Faire des démarches pour trouver un emploi convenable
[30] L’appelant a fait des démarches suffisantes pour trouver un emploi convenable. J’ai examiné la liste d’activités de recherche d’emploi énoncées dans le Règlement sur l’assurance-emploi pour rendre ma décision sur ce deuxième élémentNote de bas de page 15.
[31] La Commission affirme que l’appelant a déclaré à une agente qu’il ne cherchait pas d’emploi, mais qu’il attendait plutôt le résultat du processus menant à l’obtention d’un permisNote de bas de page 16.
[32] L’appelant a déclaré avoir présenté des demandes auprès de plusieurs programmes de formation d’assistant clinique et avoir passé plusieurs entrevues en attendant l’autorisation du service qui délivre les permis. Il a témoigné de manière sincère et directe, et son témoignage concernant sa recherche d’emploi était détaillé et précis. J’ai accordé le plus de poids à son témoignage sous serment et j’estime que l’appelant n’a pas seulement attendu que son permis soit approuvé.

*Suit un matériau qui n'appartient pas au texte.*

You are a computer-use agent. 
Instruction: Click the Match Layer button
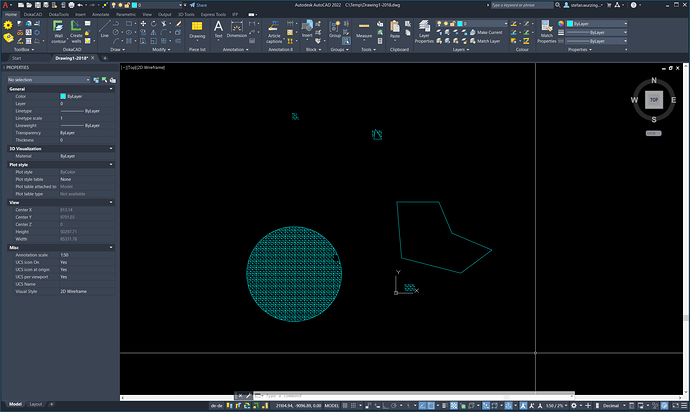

[33] L’appelant a démontré qu’il cherchait activement du travail. Il satisfait donc aux exigences de ce deuxième élément.
Limiter indûment ses chances de retourner au travail
[34] L’appelant a postulé des emplois convenables dans le domaine médical. Il n’a pas attendu l’approbation de son permis pour pouvoir accepter un poste de médecin de niveau supérieur. Je considère que l’appelant n’a pas établi de conditions personnelles qui auraient pu limiter indûment ses chances de retourner au travail.
Alors, l’appelant était-il capable de travailler et disponible pour le faire à compter du 25 août 2024?
[35] Selon mes conclusions sur les trois éléments, je suis d’avis que l’appelant a démontré qu’il était capable de travailler et disponible pour le faire du 25 août 2024 au 2 novembre 2024.
[36] Comme je l’ai mentionné plus tôt, même si l’appelant a démontré qu’il était disponible pour travailler, il ne peut pas demander de prestations, car il a quitté volontairement son emploi sans justification.
[37] L’appelant affirme connaître une autre personne qui a suivi la formation préparatoire à l’évaluation et dont la demande de prestations a été approuvée. J’ai seulement le pouvoir d’examiner les circonstances de la présente affaire et d’appliquer la loi à ces faits particuliers.
[38] Je suis sensible à la situation de l’appelant, mais je dois respecter les règles énoncées dans la Loi sur l’assurance-emploi, même si le résultat semble injusteNote de bas de page 17.
Conclusion
[39] Je conclus que l’appelant est exclu du bénéfice des prestations d’assurance-emploi parce qu’il a quitté volontairement son emploi sans justification. Pour cette raison, je considère qu’il ne peut pas recevoir de prestations d’assurance-emploi à compter du 20 juin 2024.
[40] L’appelant a démontré qu’il était disponible pour travailler du 25 août 2024 jusqu’à ce qu’il commence un nouvel emploi le 2 novembre 2024. Cependant, il ne peut tout de même pas toucher de prestations d’assurance-emploi, car il est exclu du bénéfice des prestations.
[41] Cela signifie que l’appel est accueilli en partie.